A few sweeping generalizations:
- FDA approval and sales success seem to be connected to corporate resources. Small to mid-cap biotechs have been chasing targeted therapies for ~15 years without much output. (I’m talking about companies such as Exelixis, Vertex (pre-HepC), Ariad, etc., though I don’t mean to pick on specific companies.) With three exceptions (Onyx’s Nexavar, OSI’s Tarceva, and the former ImClone’s Erbitux), the targeted therapies have largely been developed in-house by “old” companies with multi-billion dollar market caps and the resources to match. (You could make the case that Amgen’s Vectibix came from a small targeted effort at Abgenix, but I suspect that it was Amgen’s resources that got Vectibix through FDA approval. Similarly, Sutent started at Sugen, but Pharmacia and Pfizer seemed to have provided the big push.)
- A gross generalization: the small to mid-caps tend to lack broad biological or disease-specific expertise, instead investing in target-specific expertise, or platform-specific expertise, thinking that broad expertise (ancillary to their target or disease of interest) is expensive overhead.
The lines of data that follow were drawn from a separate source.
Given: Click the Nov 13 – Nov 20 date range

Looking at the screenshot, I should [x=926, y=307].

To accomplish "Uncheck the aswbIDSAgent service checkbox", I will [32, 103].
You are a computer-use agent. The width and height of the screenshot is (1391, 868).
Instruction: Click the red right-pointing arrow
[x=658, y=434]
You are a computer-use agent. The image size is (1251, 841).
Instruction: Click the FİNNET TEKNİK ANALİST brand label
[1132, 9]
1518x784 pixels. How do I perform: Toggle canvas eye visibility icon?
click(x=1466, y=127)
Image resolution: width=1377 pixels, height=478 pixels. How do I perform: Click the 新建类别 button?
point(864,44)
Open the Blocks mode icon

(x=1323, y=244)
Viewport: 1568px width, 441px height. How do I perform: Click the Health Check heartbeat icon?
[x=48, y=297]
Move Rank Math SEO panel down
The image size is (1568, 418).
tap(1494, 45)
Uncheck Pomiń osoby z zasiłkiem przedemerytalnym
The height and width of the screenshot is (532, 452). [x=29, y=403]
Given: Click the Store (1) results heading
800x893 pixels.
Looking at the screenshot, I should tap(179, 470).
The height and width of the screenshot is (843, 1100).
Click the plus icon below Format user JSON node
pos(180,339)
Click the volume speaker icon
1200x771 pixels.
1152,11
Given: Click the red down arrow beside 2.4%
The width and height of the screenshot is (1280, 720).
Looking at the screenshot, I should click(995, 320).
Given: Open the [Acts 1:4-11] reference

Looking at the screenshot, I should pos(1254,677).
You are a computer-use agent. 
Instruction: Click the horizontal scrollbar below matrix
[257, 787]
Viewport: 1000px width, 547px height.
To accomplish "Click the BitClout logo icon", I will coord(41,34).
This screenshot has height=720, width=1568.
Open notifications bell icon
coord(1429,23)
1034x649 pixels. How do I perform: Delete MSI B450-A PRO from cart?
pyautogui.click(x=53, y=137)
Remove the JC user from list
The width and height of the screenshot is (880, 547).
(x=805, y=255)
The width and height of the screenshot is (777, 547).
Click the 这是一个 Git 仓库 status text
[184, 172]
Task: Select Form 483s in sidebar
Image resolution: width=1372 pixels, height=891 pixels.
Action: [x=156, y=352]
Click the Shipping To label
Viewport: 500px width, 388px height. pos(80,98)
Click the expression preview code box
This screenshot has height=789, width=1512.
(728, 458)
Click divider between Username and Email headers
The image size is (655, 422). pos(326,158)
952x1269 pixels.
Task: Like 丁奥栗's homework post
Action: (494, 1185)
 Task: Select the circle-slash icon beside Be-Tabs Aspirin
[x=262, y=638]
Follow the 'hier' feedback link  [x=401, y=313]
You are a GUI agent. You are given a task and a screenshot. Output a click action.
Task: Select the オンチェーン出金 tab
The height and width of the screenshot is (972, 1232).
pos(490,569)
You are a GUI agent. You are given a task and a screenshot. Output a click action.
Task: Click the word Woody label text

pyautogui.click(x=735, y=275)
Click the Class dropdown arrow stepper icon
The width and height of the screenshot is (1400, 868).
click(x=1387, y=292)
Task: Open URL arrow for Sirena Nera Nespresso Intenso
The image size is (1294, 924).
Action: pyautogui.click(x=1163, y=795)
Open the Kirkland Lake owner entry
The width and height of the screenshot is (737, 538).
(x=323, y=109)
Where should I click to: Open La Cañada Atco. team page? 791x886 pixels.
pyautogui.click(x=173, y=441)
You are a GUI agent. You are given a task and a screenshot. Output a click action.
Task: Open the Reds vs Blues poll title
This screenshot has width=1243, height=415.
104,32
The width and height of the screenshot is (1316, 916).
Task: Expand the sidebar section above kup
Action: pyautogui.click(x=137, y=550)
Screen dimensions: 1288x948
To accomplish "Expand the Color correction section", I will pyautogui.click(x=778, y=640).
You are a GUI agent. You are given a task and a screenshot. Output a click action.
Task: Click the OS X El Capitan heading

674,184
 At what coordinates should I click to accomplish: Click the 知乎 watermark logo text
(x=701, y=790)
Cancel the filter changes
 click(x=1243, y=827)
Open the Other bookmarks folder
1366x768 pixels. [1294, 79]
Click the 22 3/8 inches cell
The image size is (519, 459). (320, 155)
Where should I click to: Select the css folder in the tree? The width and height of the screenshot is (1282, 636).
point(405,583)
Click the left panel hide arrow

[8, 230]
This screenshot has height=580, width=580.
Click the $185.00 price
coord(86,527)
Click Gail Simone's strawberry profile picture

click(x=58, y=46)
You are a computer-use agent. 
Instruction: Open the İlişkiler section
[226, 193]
I wonder if the results to date argue for the big pharma discovery model, or just reinforces the need for a broad portfolio to be successful in drug discovery and development.
- With rare exception (as in Pfizer’s Xalkori and Novartis’ Gleevec), the path to FDA approval has been arduous for these drugs. There are a number of targeted drug developers who hold out hope that their P2 or P3 results will be so clear and strong that their clinical trials will be stopped early and approved quickly. That’s definitely the exception, unfortunately, and even in the positive trials for targeted drugs, the data has tended to be good, not great. I suspect that is a function of the requirements of clinical trial design and comparison to first-line chemotherapies. As a result the “new” drugs are posting smallish survival benefits when compared to the “old” therapies, with no accounting for how certain patient segments have had dramatic benefits. (Thus starting the vicious circular argument that targeted therapies ought to have stratified patient populations in clinical trials, but stratifying patients shrinks the market potential for such drugs, bring the business viability of the targeted therapy into question.) It seems that the FDA could take the Xalkori experience and develop a novel process for rapid approval based on patient stratification without derailing or obviating more broad approval for the drug.
The $27B in revenue in this segment (likely to grow past $50B in 2014) has hopefully served to further de-risk pharma R&D in molecularly targeted therapeutics. Coupled with advancements in medicinal chemistry, we will hopefully see more and better targeted therapies in the future.